As for Lennie James, though he is never not great as Morgan in every scene he’s in, he was never better than in the episode, “Here’s Not Here.” In this episode, after losing everyone he cared about, Morgan has become a killing machine, no different than the walkers themselves, until he is rescued by a lone survivor and taught the message that ‘every life is precious.’ It completely transforms him, and as we watch this transformation take place, we are seeing another unbelievable performance on The Walking Dead. The only thing more unbelievable is how Emmy voters could watch this moving, emotional portrayal and choose to cast it asunder when filling out their ballots. And John Carroll Lynch, as Morgan’s mentor (and who also played the evil clown in American Horror Story: Freakshow) was absolutely worthy of a guest actor nomination. Also, nothing for writing, no recognition for directing, nada for music. Mind-boggling, Emmys.
The Walking Dead’s spinoff, Fear the Walking Dead, was shut out itself, despite a number of stellar performances, most notably that of Frank Dillane as Nick, the recovering drug addict who surprisingly becomes most able to adapt to a world gone to hell. Whether it was his working his way through withdrawal to carrying out dangerous, bloody missions to his warm interaction with children in the episode, “We All Fall Down,” Dillane lays it all out there every episode, and it should have been recognized by the Emmys. It should be noted that Fear‘s webisode series, Flight 462 did get a couple of noms, for Outstanding Short Form Series, and for Michelle Ang, as Alex, and Talking Dead received a nod in the Outstanding Interactive Program category, so there is some consolation for Dead fans.
The Dead weren’t the only horror shows that were pretty much ignored by the Emmys again this year. How they could turn a cold shoulder to Vera Farmiga’s ever charming, yet beleaguered, Norma Bates in Bates Motel, is astounding. Likewise for Eva Green’s mesmerizing turn as Vanessa Ives. Hannibal, though critically acclaimed, received nothing in its final season.

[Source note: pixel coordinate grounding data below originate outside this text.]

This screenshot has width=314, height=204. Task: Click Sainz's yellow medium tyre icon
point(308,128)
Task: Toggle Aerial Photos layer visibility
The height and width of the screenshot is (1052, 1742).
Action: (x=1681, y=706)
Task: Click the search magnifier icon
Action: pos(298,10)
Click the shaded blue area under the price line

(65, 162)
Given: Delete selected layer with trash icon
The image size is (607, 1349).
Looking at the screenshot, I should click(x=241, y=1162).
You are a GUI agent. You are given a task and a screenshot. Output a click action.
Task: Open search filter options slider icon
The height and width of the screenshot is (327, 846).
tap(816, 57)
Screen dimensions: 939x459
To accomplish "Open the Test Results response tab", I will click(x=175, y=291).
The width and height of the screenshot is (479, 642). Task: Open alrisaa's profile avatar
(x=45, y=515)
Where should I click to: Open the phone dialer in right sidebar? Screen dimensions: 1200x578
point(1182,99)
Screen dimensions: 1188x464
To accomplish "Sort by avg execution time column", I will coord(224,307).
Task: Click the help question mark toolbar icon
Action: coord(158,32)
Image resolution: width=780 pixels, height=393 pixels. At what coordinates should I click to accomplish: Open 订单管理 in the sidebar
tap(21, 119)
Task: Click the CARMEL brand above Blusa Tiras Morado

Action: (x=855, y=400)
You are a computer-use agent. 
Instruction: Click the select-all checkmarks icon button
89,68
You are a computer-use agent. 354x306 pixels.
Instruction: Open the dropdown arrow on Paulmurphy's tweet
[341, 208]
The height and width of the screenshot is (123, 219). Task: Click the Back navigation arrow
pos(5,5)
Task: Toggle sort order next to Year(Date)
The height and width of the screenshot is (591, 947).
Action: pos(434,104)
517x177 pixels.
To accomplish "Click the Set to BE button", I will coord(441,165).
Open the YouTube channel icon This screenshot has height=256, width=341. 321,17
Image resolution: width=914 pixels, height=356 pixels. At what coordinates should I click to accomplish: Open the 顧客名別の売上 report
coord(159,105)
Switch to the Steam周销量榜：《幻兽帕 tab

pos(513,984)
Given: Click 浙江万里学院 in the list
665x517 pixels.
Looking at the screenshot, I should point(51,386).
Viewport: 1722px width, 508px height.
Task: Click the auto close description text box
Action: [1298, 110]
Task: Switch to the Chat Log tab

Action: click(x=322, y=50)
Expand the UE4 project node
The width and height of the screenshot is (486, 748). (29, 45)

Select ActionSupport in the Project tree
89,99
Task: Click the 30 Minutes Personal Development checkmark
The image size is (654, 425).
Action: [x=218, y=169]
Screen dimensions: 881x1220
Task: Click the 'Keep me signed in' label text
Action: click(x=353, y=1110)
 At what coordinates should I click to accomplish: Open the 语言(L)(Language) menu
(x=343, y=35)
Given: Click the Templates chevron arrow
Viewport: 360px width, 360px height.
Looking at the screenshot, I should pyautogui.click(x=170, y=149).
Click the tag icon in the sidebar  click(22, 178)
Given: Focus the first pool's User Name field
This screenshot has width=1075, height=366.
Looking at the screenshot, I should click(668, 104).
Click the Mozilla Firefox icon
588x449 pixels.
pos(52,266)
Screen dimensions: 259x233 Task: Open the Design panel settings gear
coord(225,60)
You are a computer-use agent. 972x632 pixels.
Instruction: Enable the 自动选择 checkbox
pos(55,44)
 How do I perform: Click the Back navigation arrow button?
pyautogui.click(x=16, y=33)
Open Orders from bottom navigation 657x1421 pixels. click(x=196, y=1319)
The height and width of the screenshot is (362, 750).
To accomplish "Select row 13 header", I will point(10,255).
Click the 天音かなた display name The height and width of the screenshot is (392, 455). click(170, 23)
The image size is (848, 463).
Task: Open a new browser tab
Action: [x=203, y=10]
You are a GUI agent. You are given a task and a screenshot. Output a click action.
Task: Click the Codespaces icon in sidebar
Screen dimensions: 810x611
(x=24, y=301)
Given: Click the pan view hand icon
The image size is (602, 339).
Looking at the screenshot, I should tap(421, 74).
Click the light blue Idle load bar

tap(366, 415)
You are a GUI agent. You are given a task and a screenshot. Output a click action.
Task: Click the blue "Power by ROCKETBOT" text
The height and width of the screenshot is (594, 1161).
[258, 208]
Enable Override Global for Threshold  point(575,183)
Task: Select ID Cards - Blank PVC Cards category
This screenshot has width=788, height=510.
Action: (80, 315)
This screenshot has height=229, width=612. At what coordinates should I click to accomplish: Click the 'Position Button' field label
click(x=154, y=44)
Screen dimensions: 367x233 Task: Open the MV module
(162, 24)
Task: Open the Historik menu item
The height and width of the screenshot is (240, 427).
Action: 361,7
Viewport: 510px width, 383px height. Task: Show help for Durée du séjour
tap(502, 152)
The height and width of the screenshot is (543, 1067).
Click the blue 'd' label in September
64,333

And while it remains a longshot, how about some recognition for the Winchester brothers, who literally go through hell every season on Supernatural, now heading into its TWELFTH season.
Though the Emmys ignored a number of our favorite shows and acting roles, they did somehow manage to get a few right. Kudos again to Tatiana Maslany’s astonishing performance(s) on Orphan Black. Game of Thrones, in what may have been its finest season, not only got a nomination for Best Drama Series, but also received supporting nods for Emilia Clarke, Lena Headey and Peter Dinklage, but also Kit Harrington and Maisie Williams, as well as one for Max Von Sydow is a guest role, all very much deserved. The excellent Fargo, too, received several nominations in the limited series or movie categories.
Will The Walking Dead ever break through the Emmy wall and get the recognition it has long deserved? As the show heads into its seventh season, one would have to think that if it was going to come, it would have come already. Especially this past season, with such notable work by McBride and James, among others, one held out hope that this would be the year. As this upcoming seventh season looks to be the most brutal and harrowing one yet, right from the get-go, maybe next year the Emmys will finally realize what millions of Walking Dead fans already know.